Her innovative, award-winning artworks have been exhibited at performance spaces, cultural centers and museums in the U.S. and Europe. Her solo exhibit, “The Fabric of Jazz: A Tribute to the Genius of American Music,” traveled to museums in ten cities from 2004 to 2007, including stops at the American Jazz Museum in Kansas City, Missouri, and the Delta Blues Museum in Clarksdale, Mississippi. Other solo exhibits include “Flinch: A Study of Your Self” at the Harwood Art Center in Albuquerque, New Mexico, and 10-year and 15-year retrospectives at the Civic Center in Greeley, Colorado.
Among many important group exhibitions, she took part in the invitational Fiber Art Biennial in Chieri, Italy; “Meander,” an exhibit of works about the Santa Fe River at the Santa Fe (NM) Community Gallery; and a human rights survey exhibit entitled “Roots of Racism: Ignorance and Fear.”
Images of her artwork have appeared on the covers of Brilliant Corners, World Watch, Tempo, Impetus, and ABQ Arts, and the book Ask Me Now: Conversations on Jazz and Literature by Sascha Feinstein. Giclée prints from “The Fabric of Jazz” were used as set decoration for the Sony Pictures release “Reign Over Me.” Four prints from the jazz series are in the permanent collection of the U.S. Embassy in Mali, Africa.
Her work has been the subject of study by elementary school pupils in Plano, Texas, English literature students at the University of New Mexico, and students majoring in fiber art at schools around the country. Lauren has also been featured on numerous radio and television programs, including HGTV’s “Simply Quilts,” the classical and jazz interview program “Crossover” on WRTI-FM, Philadelphia, and “Living Juicy” on KSFR-FM, Santa Fe.
She has taught self-expression on the streets of Detroit, in classrooms within depressed communities, in museums and art centers, and other venues. She speaks publicly to arts organizations on various aspects of creativity and the role of the artist in culturally-challenged times, and has also led arts panels for the Albuquerque Cultural Conference. She regularly introduces young writers to poetry and art through the O’Keeffe Museum’s Art and Leadership Program for Girls.

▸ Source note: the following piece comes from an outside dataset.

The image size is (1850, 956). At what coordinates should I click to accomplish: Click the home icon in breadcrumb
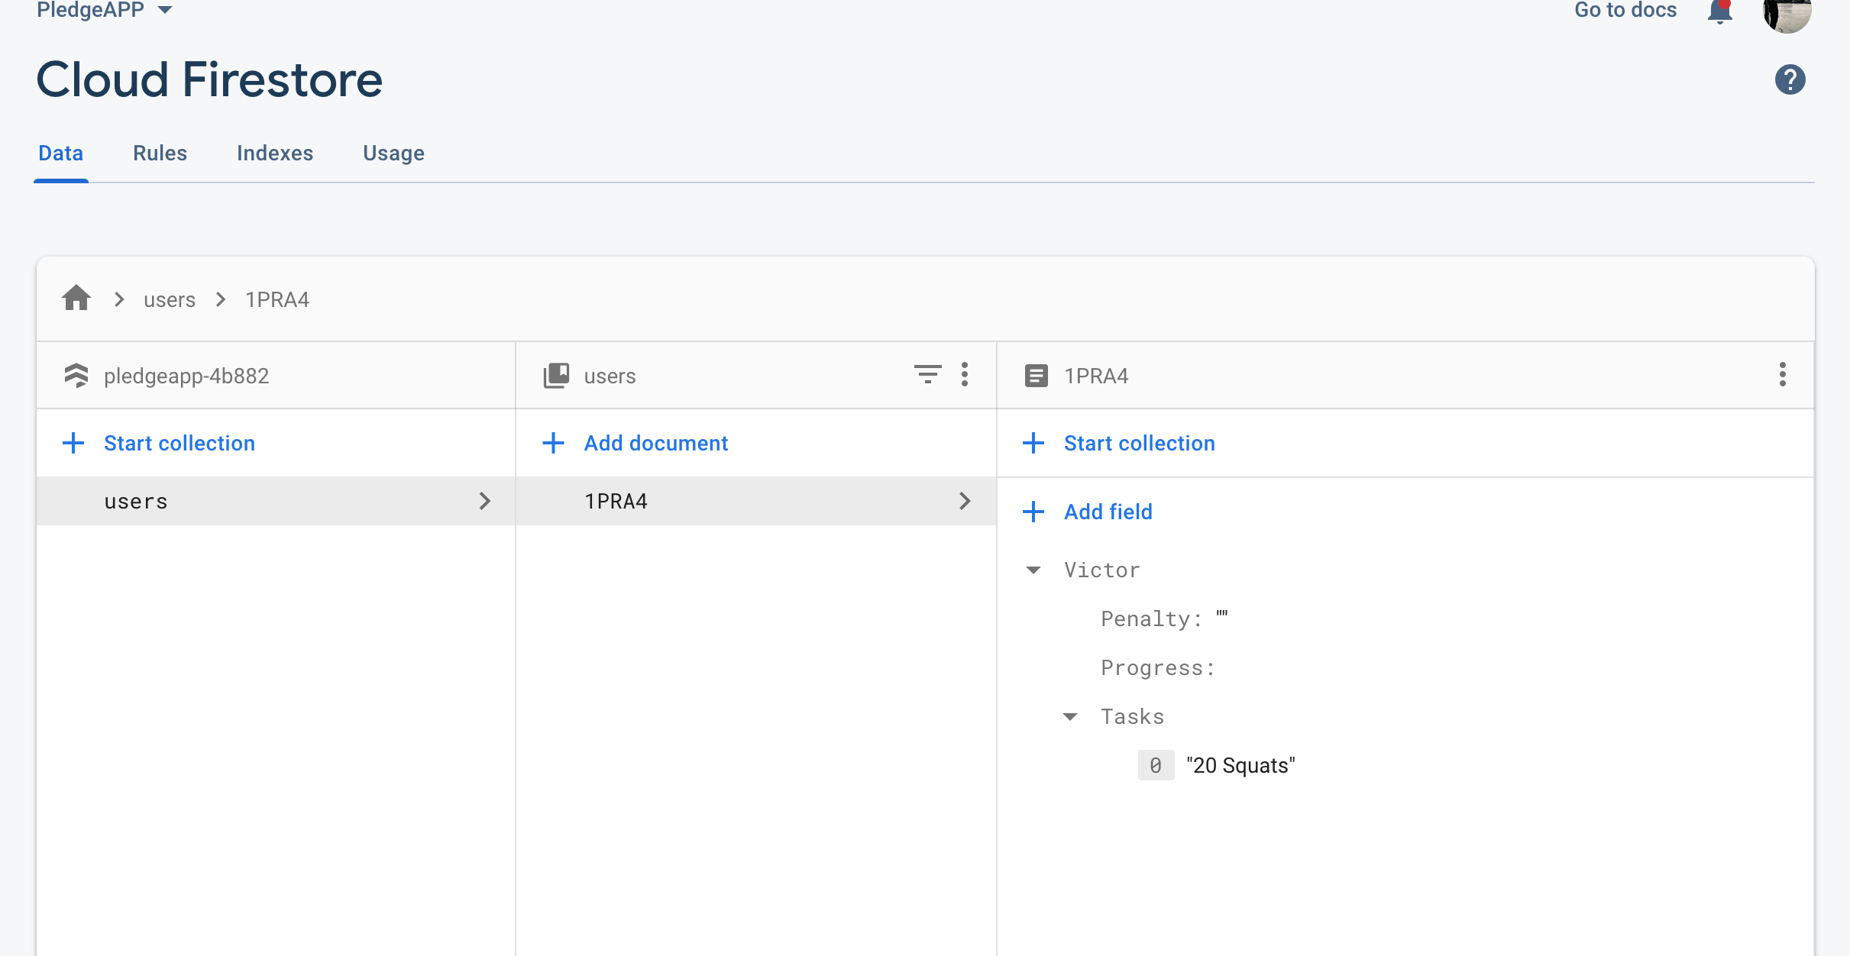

A former artist in residence at Working Classroom in Albuquerque (NM) and at the New Brunswick (NJ) Public Schools, she has inspired elementary and high school students from disadvantaged communities to speak out through creative means. She serves as juror for the Reggie Gammon Emerging Artist Award and is a member of the Georgia O’Keeffe Museum Education Committee.
The Gaea Foundation of Washington, DC, an organization that celebrates arts and activism, honored her with a Sea Change fellowship in 2004, and she received a grant from the Surface Design Association in 2005.
She is also an accomplished poet. In 2010, West End Press published her poetry collection, This Business of Wisdom. Lauren Camp’s poems have been included in numerous journals and anthologies. She has performed her poems at libraries, theaters, house concerts, cafés, art centers and in the great outdoors – frequently in collaboration with musicians and/or other poets.
Her poems have appeared on animal shelter walls, and ridden around on Albuquerque’s municipal buses. Two of her poems can be found on Zerx vol. 20, a compilation CD from the experimental, border-blending record label. Lauren has also released a CD of her poetic fragments and other women’s stories, entitled “I Am and You Are.”
In 2006, Lauren received a New Mexico Discovery Award by Recursos, a division of the Southwest Literary Center. In 2010, she was invited to take part in a Theaterwork (Santa Fe, NM) Poetry Intensive Fellowship, and has subsequently become part of the permanent poetry company for the theater.
Lauren has also given energy back to the community – working with youth in mentorship programs, judging writing contests and facilitating creative writing and memoir classes through Santa Fe Community College and the Southwest Literary Center.
An avid advocate for public radio, she hosted “The Colors of Jazz” for 6 years and “Poetry Talk” for one year on KSFR 101.1 FM, and currently produces and hosts a program entitled “Audio Saucepan” that merges boundary-less music and spoken words, on the same station.